KNOWLES: Well, sure. I think countries and the European Union seek uniformity. Let’s be honest. For years there was abundant patent litigation forum shopping in Europe. Each European country had its own reputation and was selected or avoided based on decision, discovery and timing trends. The UK has a patent court that can issue a decision in about a year, allows document discovery and witness cross-examination in front of a judge. It has very well trained judges and a long history of jurisprudence. They allowed cross examination of witnesses on the stand. Despite that, there was a period in time when the UK Patent Court was very tough on patents. If a company wanted to invalidate a patent it would go to the UK Patent Court and hope to get Justice Pumfrey, because he was so brilliant that once he figured out an invention he decided it must be obvious. So he invalidated one patent after the next in the UK patent court. On the other hand if a company wanted a decision that its patent is valid it would go to the Netherlands. The Netherlands was more respectful of patents. Over time the German court became much less patent friendly to the point that several years ago it became a jurisdiction that was invalidating more pharmaceutical patents than it was upholding. This was surprising given the fact of the German history in chemistry and pharmaceuticals and the transformative inventions that have come from Germans. And of course for some time Italy had the reputation of proceeding with cases so slowly that they were bound to settle before a company ever got a decision. For a time patentees attempted to obtain pan European injunctions-perhaps foreshadowing a unified court?- and if the infringer wanted to slow down the process it would go to Italy and file something called an Italian torpedo, which placed the injunction on hold.

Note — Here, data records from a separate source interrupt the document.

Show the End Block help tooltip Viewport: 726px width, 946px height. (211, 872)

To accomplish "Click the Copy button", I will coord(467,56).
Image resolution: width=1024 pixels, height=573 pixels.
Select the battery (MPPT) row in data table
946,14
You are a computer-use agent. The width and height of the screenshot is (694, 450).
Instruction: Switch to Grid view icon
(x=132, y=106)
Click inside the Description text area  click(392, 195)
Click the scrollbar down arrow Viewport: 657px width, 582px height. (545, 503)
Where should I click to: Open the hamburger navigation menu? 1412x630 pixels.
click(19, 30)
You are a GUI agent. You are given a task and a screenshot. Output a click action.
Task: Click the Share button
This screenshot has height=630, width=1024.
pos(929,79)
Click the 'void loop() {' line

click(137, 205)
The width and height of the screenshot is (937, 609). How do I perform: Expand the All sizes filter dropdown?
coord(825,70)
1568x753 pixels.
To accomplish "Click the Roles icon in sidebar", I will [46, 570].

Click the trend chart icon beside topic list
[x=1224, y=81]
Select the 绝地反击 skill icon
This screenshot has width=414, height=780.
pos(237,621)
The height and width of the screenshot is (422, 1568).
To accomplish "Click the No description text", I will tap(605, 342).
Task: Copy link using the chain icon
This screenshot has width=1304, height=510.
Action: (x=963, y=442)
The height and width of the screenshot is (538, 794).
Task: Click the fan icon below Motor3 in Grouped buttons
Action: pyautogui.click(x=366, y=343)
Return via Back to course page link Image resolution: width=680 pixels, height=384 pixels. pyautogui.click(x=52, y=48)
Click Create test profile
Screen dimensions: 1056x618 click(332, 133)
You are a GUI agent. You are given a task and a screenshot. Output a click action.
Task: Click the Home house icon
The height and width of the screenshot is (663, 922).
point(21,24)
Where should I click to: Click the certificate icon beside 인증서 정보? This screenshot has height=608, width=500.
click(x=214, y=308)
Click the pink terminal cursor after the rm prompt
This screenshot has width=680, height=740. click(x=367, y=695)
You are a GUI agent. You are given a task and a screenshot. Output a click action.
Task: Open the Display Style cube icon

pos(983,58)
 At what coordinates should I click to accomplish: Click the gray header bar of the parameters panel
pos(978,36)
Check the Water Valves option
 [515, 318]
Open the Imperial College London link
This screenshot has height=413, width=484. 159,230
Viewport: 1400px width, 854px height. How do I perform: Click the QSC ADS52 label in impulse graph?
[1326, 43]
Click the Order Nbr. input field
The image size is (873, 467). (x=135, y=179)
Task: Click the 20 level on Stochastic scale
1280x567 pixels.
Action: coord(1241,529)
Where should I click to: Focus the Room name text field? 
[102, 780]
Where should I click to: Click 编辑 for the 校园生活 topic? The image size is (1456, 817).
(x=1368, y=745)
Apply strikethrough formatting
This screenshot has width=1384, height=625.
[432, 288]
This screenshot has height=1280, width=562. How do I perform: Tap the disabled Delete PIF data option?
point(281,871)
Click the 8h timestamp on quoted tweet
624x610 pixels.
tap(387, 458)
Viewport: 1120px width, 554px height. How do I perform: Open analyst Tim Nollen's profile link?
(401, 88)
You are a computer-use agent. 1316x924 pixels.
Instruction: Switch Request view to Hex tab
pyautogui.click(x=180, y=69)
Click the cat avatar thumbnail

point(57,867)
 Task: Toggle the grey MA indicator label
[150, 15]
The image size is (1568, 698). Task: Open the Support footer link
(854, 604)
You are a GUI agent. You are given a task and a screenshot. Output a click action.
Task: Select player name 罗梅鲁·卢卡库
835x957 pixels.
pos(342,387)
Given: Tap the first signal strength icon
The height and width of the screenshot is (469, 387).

There was an entire cottage industry in Europe based on knowledge of national courts which morphed over time and one had to keep up with how the judges changed, how the jurisprudence changed. Certainly one of the goals of the UPC is to eliminate national forum shopping, and let’s see if that goal is accomplished.

If a company identifies a weak patent now, it might file an inter partes review or post grant review at the U.S. Patent Office. Ten years ago I don’t think any of us would have imagined that the best jurisdiction in the world to invalidate a patent would be the United States.

QUINN: I know things have been turned on their head. But let’s take a step back for a minute to where you were talking about that judge from the UK that companies always wanted to be in front of when trying to invalidate a patent. I think what you said was that if he could understand it, if you could make him to understand it, then it had to have been obvious in his view. And that seems to be that’s exactly where the U.S. is now. If the judge can understand the invention then it seems trivial and, therefore, you’re not going to have patent claims remain valid. Would you agree with that? Do you think that the U.S. has come full circle with the rest of the world in that regard?

KNOWLES: Well, I think Judge Pumfrey’s view has fallen out of favor in the UK, which is now more supportive of the effort behind innovation. I have been surprised by the change in the obviousness standard in the United States over the past years, with the most recent iteration in BMS vs. Teva, which the CAFC just declined en banc to rehear. I was surprised by Judge Dyk’s statement that evidence postdating an invention cannot be used to establish unexpected results. This seems like a big change in the law.

QUINN: I agree. I don’t understand what he was trying to say there I guess. I don’t understand why would it not be probative that you have evidence to suggest the invention as of the critical time was not obvious. I mean that just seems to be ridiculous to me on its face. It seems to me to be nothing more than patent hunting and wanting to get rid of these patents. And that strikes me as strange. The U.S. is turning everything on its heads now and I don’t understand where we’re going. Because I do hear, like you’re saying, I hear from a lot of people that there are many more favorable jurisdictions outside the United States and that really worries me because companies have a way of going and figuring out where things are better for their own corporate advantage and that’s where they’re going to locate.